The move is the latest in a long line of public flirtations between the unlikely allies and perhaps an even longer private one – it is an open secret that Israelis with foreign passports have visited the UAE for trade and business for years. It demonstrates how in 2015, Tel Aviv and the Gulf increasingly find themselves on the same side.

Israeli officials told Reuters on Friday that the posting to IRENA was in no way diplomatic normalisation, nor was an Israeli presence in Abu Dhabi unprecedented. Foreign Ministry Director-General Dore Gold was in Abu Dhabi this week at an IRENA conference, and Israel sent representatives to previous meetings in 2010 and 2014.

Israel and the Gulf monarchies of Saudi Arabia and the UAE have increasingly found themselves singing from the same hymn sheet. Tel Aviv, Riyadh and Abu Dhabi are united in their opposition to the US nuclear deal with Iran and Israeli officials recently met with their Gulf counterparts at the non-proliferation talks in Geneva.

UAE Foreign Minister Anwar Mohammed Gargash said in 2014 that the country was striking "a delicate balance" between Israel's membership of IRENA and the normalisation of UAE-Israeli ties which, he claimed, Israel sought. Indeed, the UAE has far more to lose from normalising relations with Israel than Tel Aviv.
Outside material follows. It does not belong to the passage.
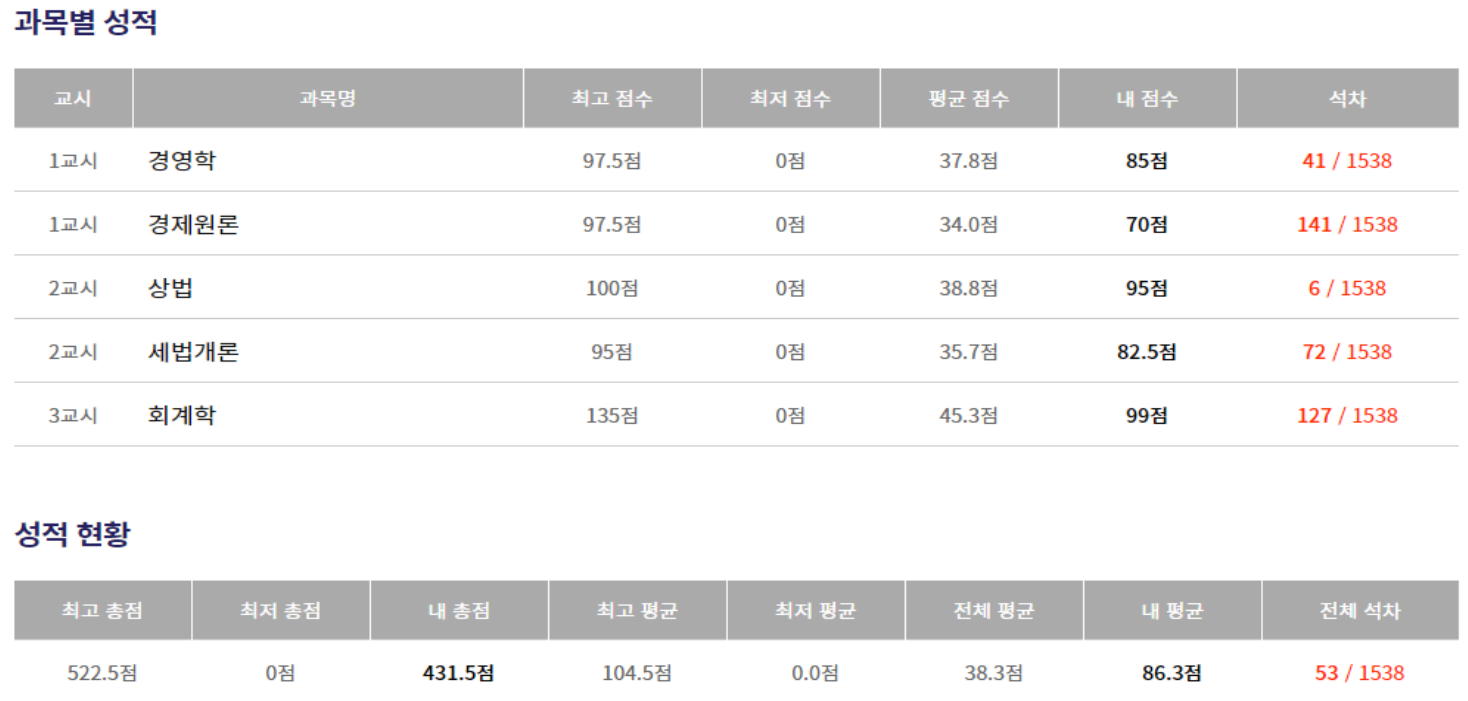Select the 전체 석차 column header
1468x701 pixels.
(x=1360, y=610)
The UAE's founder, Sheikh Zayed, was close to Yasser Arafat and was one of the Arab world's leading supporters of the Palestinian struggle, inviting thousands of Palestinian refugees to settle in the country and regularly speaking out against Israeli action in the West Bank and Gaza. The UAE is one of a number of Arab nations that - officially at least - does not permit travellers to enter if they have Israeli stamps in their passports.
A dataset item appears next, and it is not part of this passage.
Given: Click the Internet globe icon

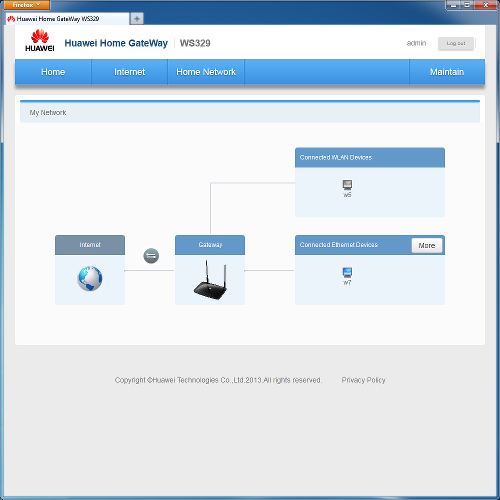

As recently as 2010 relations have been strained. When Mossad agents assassinated Hamas operative Mahmoud al-Mabhouh in Dubai it came just days after Uzi Landau became the first Israeli minister to visit the UAE. The killing sparked outcry in the Arab world and a diplomatic crisis between Tel Aviv and the UAE.

The three wars that Israel has fought in Gaza since Hamas took over the strip in 2006 have not helped, particularly in 2014 when massive Palestinian casualties and graphic images of Israeli bombs led to protests across the world. An opening of relations between the UAE and Israel would be seen as a betrayal by many in the country and the wider Middle East, particularly if there was to be another war between Israel and Palestinian militants.

As it stands, Israel has no formal diplomatic relations with Arab nations except Egypt and Jordan, with which it signed peace deals in 1979 and 1994 respectively. Both those deals followed decades of open conflict and were controversial in their time. Egypt's deal with Israel arguably cost Egyptian leader Anwar Sadat his life, while negotiations between Jordan's King Hussein and Israel were conducted in secret long before a treaty was inked.

In many ways, Israel's relationship with the Arab world may have come a long way since the mid-1990s – in recent years it has led trade missions to Morocco, Tunisia, Qatar and Oman – but even a common enemy in Iran is unlikely to result in Israeli embassies in Dubai or Abu Dhabi any time soon. In the immediate future, at least, the IRENA presence is likely to be as far diplomatic relations between Israel and the Gulf will go.